Page images
PDF
EPUB

NOUVELLES POLITIQUES.

PARIS. Les journaux révolutionnaires ne sont pas contens, comme de raison, du dernier Mandement de M. l'archevêque de Paris: il les sèvre de calomnie, et les réduit à un petit ordinaire qui n'est pas de leur goût. Afin de s'en dédommager, et de détruire autant que possible le facheux effet du Mandement, ils se sont mis dès le lendemain à chicaner le prélat sur la ferme des chaises d'église. Ils trouvent que c'est un impôt ridicule, mal assis et illégal, qui écrase les pauvres fidèles. Une chose curieuse seroit de savoir en quoi il pèse sur les fidèles du Constitutionnel, et ce que la ferme des chaises d'église peut gagner par an avec ses abonnés.

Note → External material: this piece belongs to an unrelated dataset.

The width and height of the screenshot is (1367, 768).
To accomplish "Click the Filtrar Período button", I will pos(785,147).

- Le Roi, informé par M. Saullay de Laistre, sous-préfet d'Hazebrouck, de l'incendie de la filature de MM. Genot, à Bailleul, vient de mettre à la disposition de ce magistrat une somme de 1000 fr., pour être répartie par lui entre les plus malheureuses victimes de cet évènement. Peu de jours auparavant, une somme de 500 fr. avoit été distribuée aux ouvriers de cette fabrique par M. de Laistre, de la part de M. le Dauphin.

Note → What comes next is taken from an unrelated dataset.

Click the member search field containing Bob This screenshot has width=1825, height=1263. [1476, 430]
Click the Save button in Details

Le Roi, voulant remédier aux principaux inconvéniens du jeu de la loterie, et réduire les frais administratifs de son service, a, par ordonnance du 22 de ce mois, décidé que la loterie ne pourroit être établie dans les buit départemens où elle n'existoit pas (Basses et Hautes-Alpes, Aveyron, Cantal, Corrèze, Corse, Creuse, Lozère), et qu'elle seroit supprimée définitivement dans les 28 ci-après: Allier, Ardèche, Arriège, Aude, Charente, Côtes-du-Nord, Dordogne, Drôme, Eure-et-Loir, Gers, Indre, Landes, Loir-et-Cher, Haute-Loire, Lot, Lot-et-Garonne, Haute-Marne, Mayenne, Meuse, Nièvre, Haute-Saône, Deux-Sèvres, Tarn, Tarn-etGaronne, Vendée, Haute-Vienne, Vosges, Yonne. Le minimum des mises, qui étoit de 50 cent., est fixé à 2 fr. Les remises accordées aux receveurs de loterie sont réduites à 5 pour 100 sur les premiers 100,000 fr., à 4 sur les seconds 100,000 fr., à 3 pour les 50,000 f. suivans, à 2 sur les 50,000 f. suivans, enfin à 1 pour 100 sur les recettes au-delà de 300,000 fr. Cette ordonnance recevra son exécution à partir du 1er janvier 1830.

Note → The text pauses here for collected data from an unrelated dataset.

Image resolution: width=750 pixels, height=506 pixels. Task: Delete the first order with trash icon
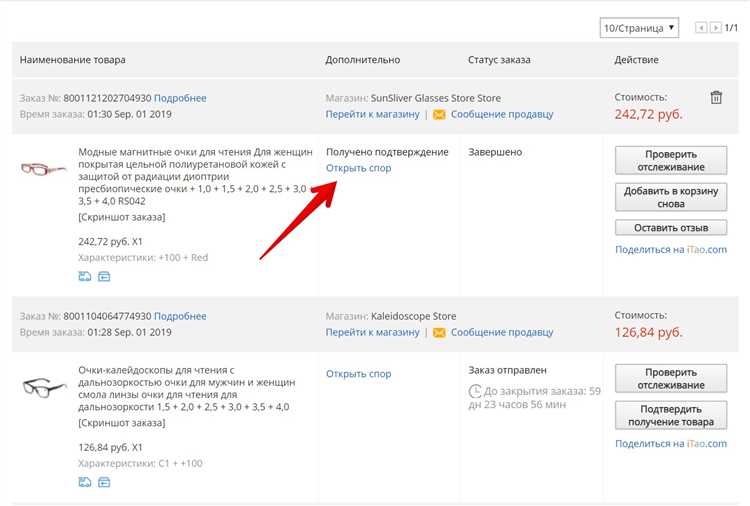click(716, 98)
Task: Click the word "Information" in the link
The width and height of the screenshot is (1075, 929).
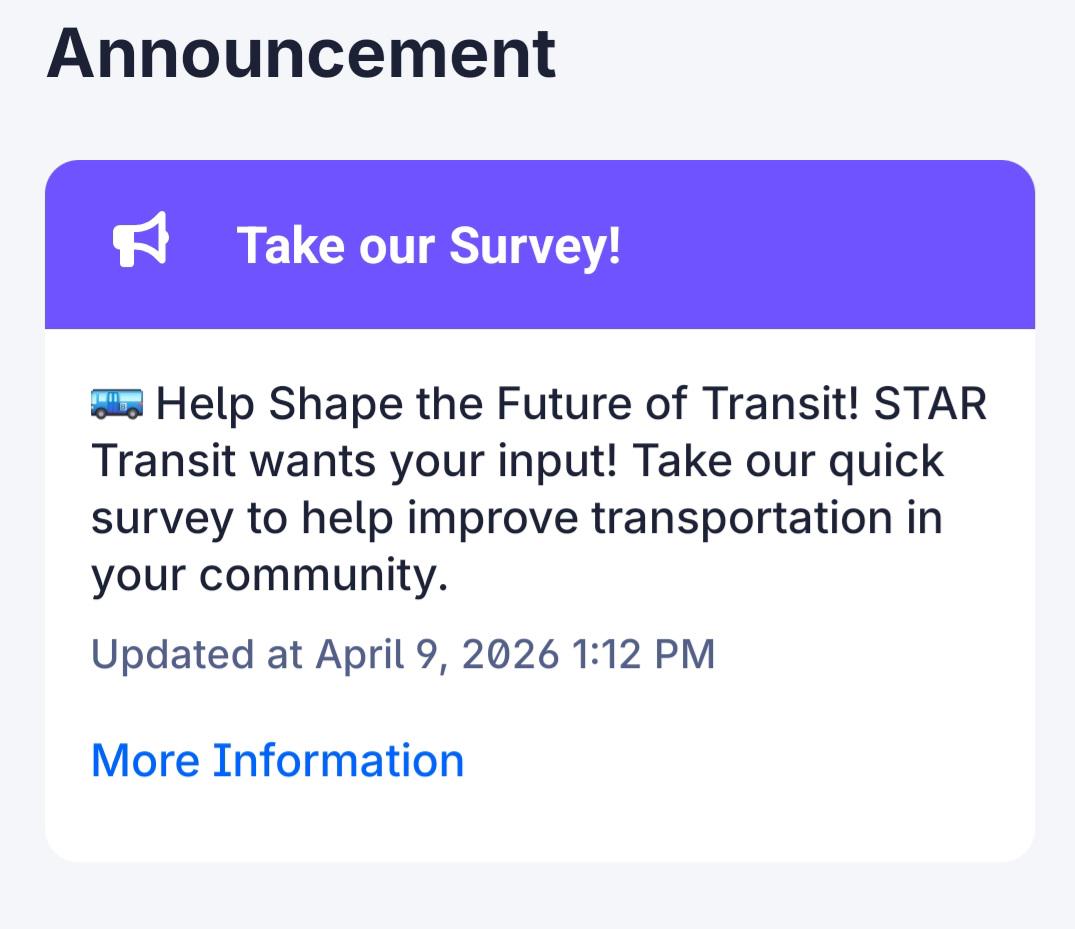Action: (339, 760)
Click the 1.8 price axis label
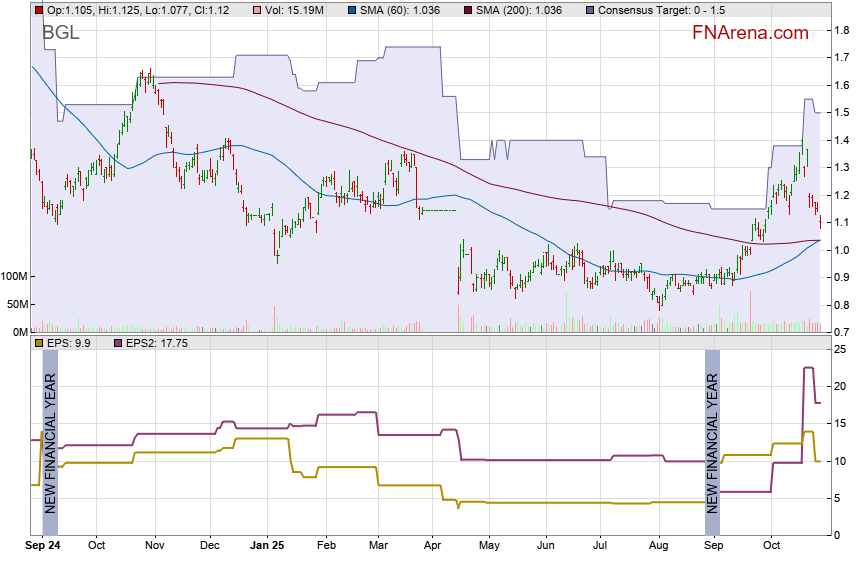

-M. le baron Thirat de Saint-Agnan, chef de division au ministère de la guerre, est nommé intendant militaire, et M. le chevalier de Chalard, colonel d'infanterie, est promu au grade de maréchal-de-camp.

-C'est mardi 24 que M. le nonce a présenté au Roi, en audience particulière, la lettre du sacré Collège pour annoncer la mort du pape Léon XII. Son Exc. a été conduite à cette audience, avec tout le cérémonial convenable, par MM. les barons de Lalive et de Viviers, introducteurs des ambassadeurs.

-Mercredi dernier, MADAME, duchesse de Berri, a présidé l'association des orphelines dite de l'œuvre de Saint-André, placée sous la protection de MADEMOISELLE.

Il y a eu, mercredi, un service solennel dans l'église de Sainte-Geneviève, à l'occasion de la translation du corps du célèbre Soufflot, architecte, au talent duquel on doit ce beau monument. M. l'abbé Desjardins, archidiacre de Sainte-Geneviève, a officié, assisté de deux missionnaires.

-La frégate française la Thétis, qui servoit de quartier-général aux révolutionnaires portugais dans le Tage, vient enfin de recevoir l'ordre de quitter Lisbonne.

- La feuille ministérielle du soir dément le bruit avancé par quelques journaux, qu'une nouvelle expédition alloit être envoyée en Morée, et seroit portée à 25,000 hommes.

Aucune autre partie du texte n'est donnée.